Even people who described themselves as "pro-choice" are not generally in favor of this policy of unrestricted abortion on demand. The purpose of our measure is to convey the news to them, and do it not by preaching, but in the course of proposing a policy that most of them would readily support.

But these opinions of the public have had little chance to break through into the public discussion because the issue has been taken over by the courts, and removed from the arena of political discussion. In that arena, people may indeed deliberate about the conditions under which abortions are justified or unjustified. As the surveys reveal, the public is nowhere as divided as the commentators have been pleased to suggest. But before we can legislate, we need a conversation, to let the public discover the points of agreement that are already amply present. The aim of our proposal was to begin that conversation.

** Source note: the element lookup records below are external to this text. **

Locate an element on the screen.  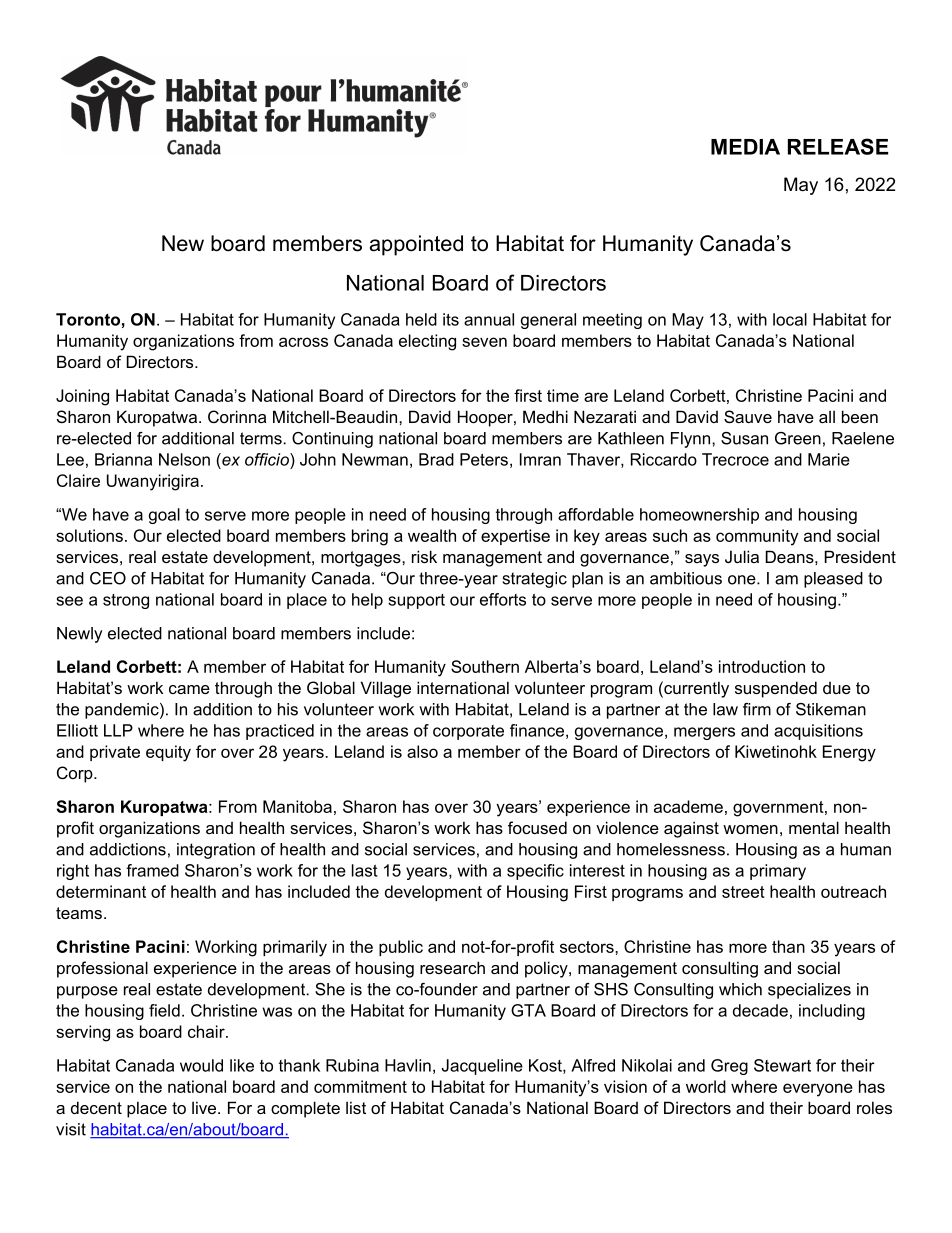
appointed is located at coordinates (416, 245).
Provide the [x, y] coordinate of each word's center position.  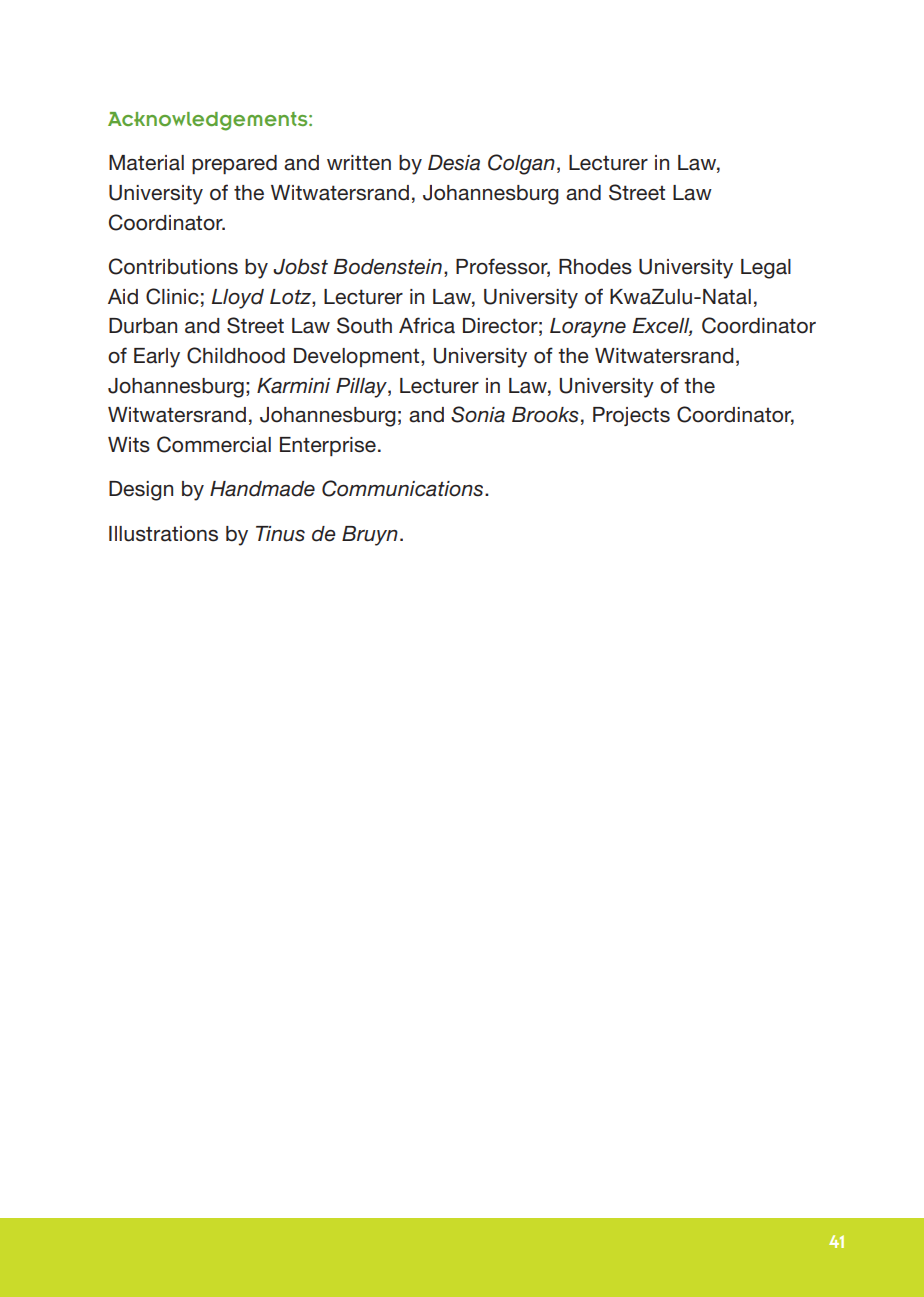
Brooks [545, 415]
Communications [404, 488]
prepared [234, 164]
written [359, 163]
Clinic [172, 296]
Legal [766, 269]
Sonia [478, 414]
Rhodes [595, 267]
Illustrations [163, 534]
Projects [631, 416]
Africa [427, 325]
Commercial [214, 444]
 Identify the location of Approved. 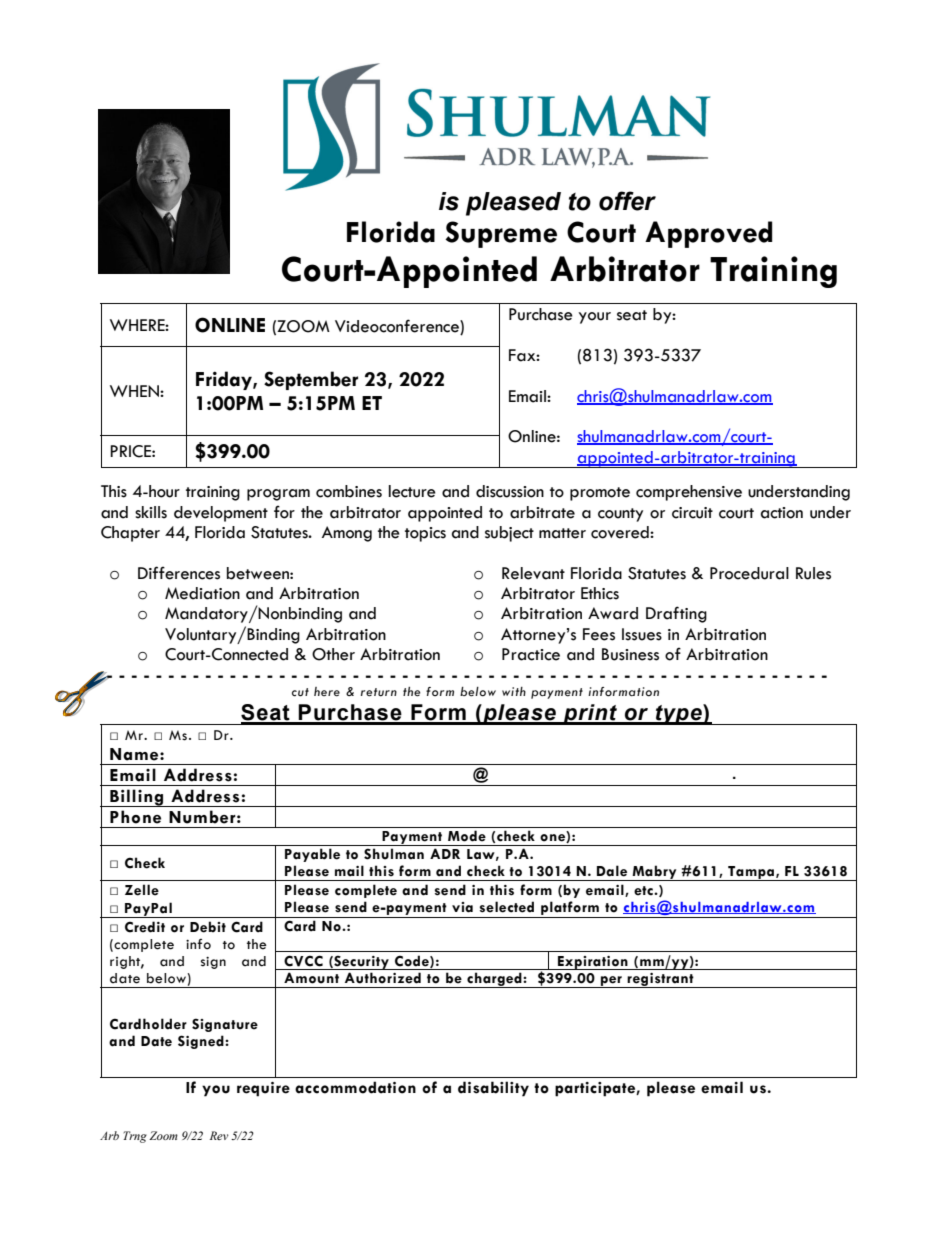
(708, 234).
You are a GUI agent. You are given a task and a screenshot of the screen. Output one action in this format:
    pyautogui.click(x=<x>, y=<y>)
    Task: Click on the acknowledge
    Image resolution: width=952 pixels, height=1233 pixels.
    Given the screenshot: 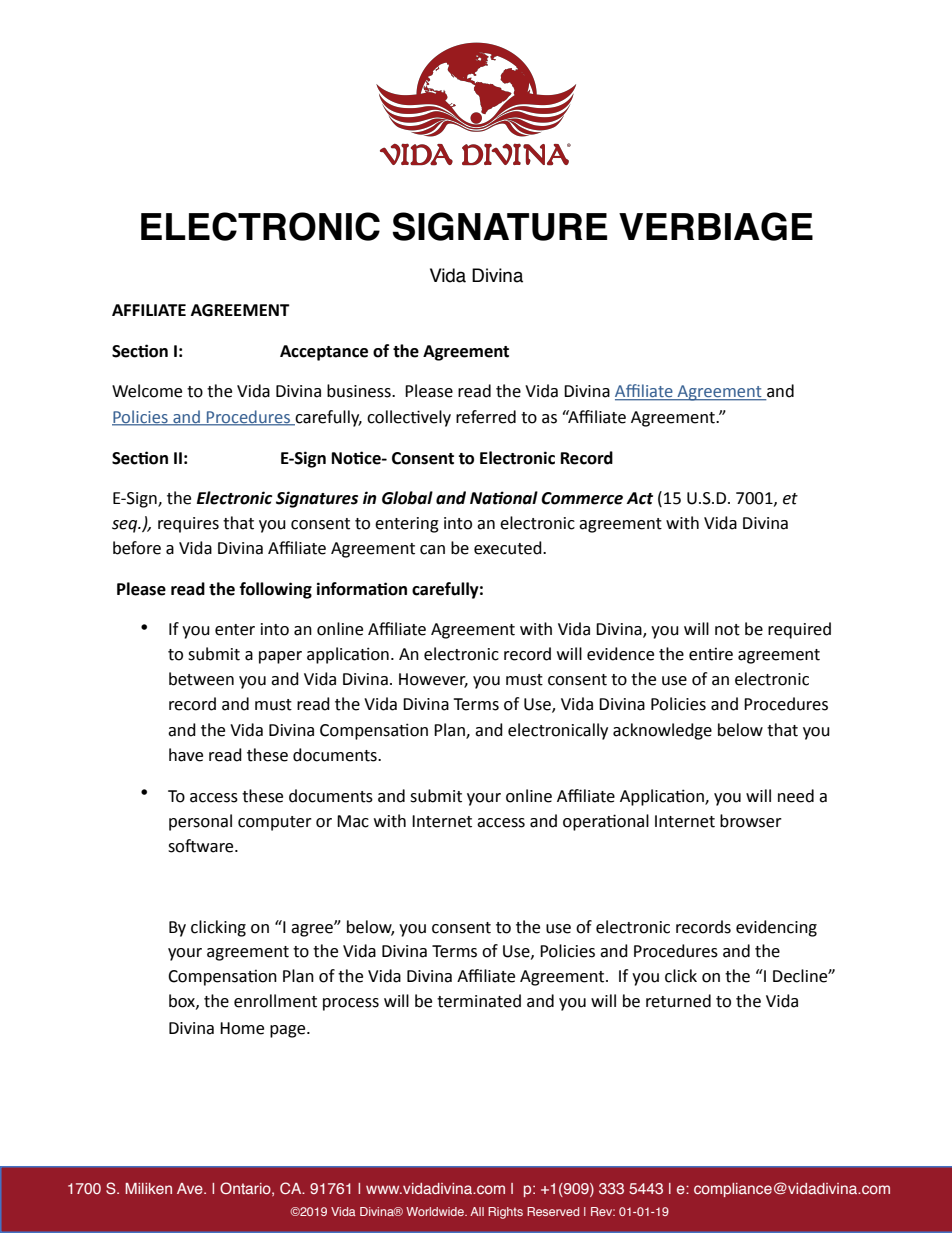 What is the action you would take?
    pyautogui.click(x=662, y=731)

And what more reasonable way to start than to invite our adversaries to begin the conversation on their own ground? The partisans of "choice" earnestly proclaim that abortion is not infanticide. They imply that they are willing to protect a child at some point, even against parents who do not "want" her. We would simply invite them to tell us just where that point is, and we would be willing to begin there: Would it not at least be at birth?

Our own estimate, of course, is that the partisans of abortion could not take this modest first step without running the risk of having their whole position unravel; and we rather expect them to refuse. Still, it would be an instructive spectacle if Kate Michelman or Eleanor Smeal were obliged to go on "Nightline" and explain just why they could not agree to protect the child born alive.

But this modest proposal was also designed to meet a political need: to stem the panic among many Republican politicians, by giving them an anchoring point, something moderate and disarming, a place to begin in speaking about this issue.

At the same time, it would be hard to imagine Govs. Christie Whitman, William Weld, or Pete Wilson threatening to walk out of the Republican convention because the party determines to take the first, modest steps by protecting children who survive abortions. If the "moderate" Republicans find this too much to bear, then we ought to find that out as early as possible. But I cannot believe they would separate themselves from a party committed to such a moderate course. And in that event, the pending "crisis" over abortion in the Republican Party should be one of those looming events that never quite arrives.

Hadley Arkes is professor of jurisprudence and American institutions at Amherst College.